El verdadero artista: capaz, se adiestra, es hábil;
dialoga con su corazón, encuentra las cosas con su mente.
El verdadero artista todo lo saca de su corazón;
obra con deleite, hace las cosas con calma, con tiento,
obra como un tolteca, compone cosas, obra hábilmente, crea;
arregla las cosas, las hace atildadas, hace que se ajusten.
El torpe artista: obra al azar, se burla de la gente,
opaca las cosas, pasa por encima del rostro de las cosas,
obra sin cuidado, defrauda a las personas, es un ladrón.
Cita don Miguel León Portilla en “Los antiguos mexicanos” (FCE, 1996) de “Los informantes de Sahagún, Códice Matritense de la Real Academia, fol. 175 v.,” para ejemplificar con bellos poemas la conciencia ancestral en la distinción entre el buen artista y “los realizadores de engaños”: los malos operarios.
Ahí aparecen: el tlahcuilo, artista de la tinta roja y de la tinta negra (el pintor); el amantécatl, el artista de las plumas finas; el zuquichiuhqui, “el que da un ser al barro”; a los trabajadores de los metales preciosos; el teucuitlapitzqui, el orfebre, el artista “de mano experimentada, de mirada certera”; el tlatecqui, el gematista; el cuicapicqui, el poeta, el que “viene del interior de Tula” y que ante su influjo “se han abierto las palabras y las flores”; el cuicani, “el cantor, el que alza la voz”,
Cada uno de ellos, con el poder del saber antiguo y preservado, pleno de símbolos y metáforas, otorga a quien goza de esas verdades un rostro y un corazón (in ixtli, in yollotl), una valía de persona, aprendida a transmitir en las “casas de canto”, en las cuicacalli”.

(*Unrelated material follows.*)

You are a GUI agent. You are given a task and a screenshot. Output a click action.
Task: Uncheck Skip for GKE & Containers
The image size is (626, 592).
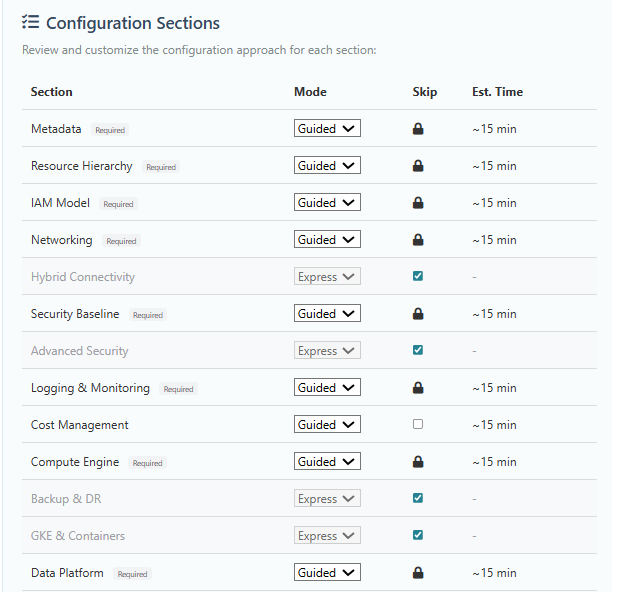pos(418,535)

En su labor, el verdadero tolteca será del privilegiado grupo de los “hombres de acción y pensamiento, se convertirán entonces en cantantes y poetas. El mundo será el escenario, siempre cambiante, que ofrece la materia prima de la que habrán de elaborarse los símbolos asimismo cambiantes. La divinidad, todos los dioses y todas las fuerzas que el hombre no alcanza a entender, serán fuente de inspiración, don supremo que puede introducirse en el corazón o movilidad de los hombres para hacer de ellos un yoltéotl, ‘corazón endiosado’, poeta, cantante, pintor, escultor, orfebre o arquitecto, creador del nuevo hogar cósmico en el que viven los símbolos portadores de un sentido capaz de dar raíz y verdad a los hombres”, asienta don Miguel León Portilla en las páginas 182 y 183 de la obra citada.
En el manuscrito Cantares Mexicanos, fol. 9 v.-11 v. en la página 138 de “Los antiguos mexicanos”, Ayocuan, de Tecamachalco, elogia a la ciudad de Tecayehuatzin, huésped para la reunión de poetas: Huexotzinco, en donde:
Como si fueran flores,
allí se despliegan los mantos de quetzal,
en la casa de las pinturas.
Así se venera en la tierra y el monte,
así se venera al único dios.
Como dardos floridos e ígneos
se levantan tus casas preciosas.
Mi casa dorada de las pinturas,
¡también es tu casa, único dios!
En Huexotzinco, Tecayehuatzin, su señor, reunió a los poetas: Ayocuan de Tecamachalco, Aquiauhtzin, señor de Ayapanco; Cuauhtencoztli, poeta de Huexotzinco; Motenehuatzin, príncipe teupil, Xayacámach, Tlapalteuccitzin, Monencauhtzin, todos ellos preocupados por el significado de la estadía del hombre en la tierra y la relación con una divinidad distante e inconmensurable a la vez que la valía de “la flor y el canto”: el arte y la poesía, y la irresoluble interrogante de si es esto lo que le da sentido a la vida.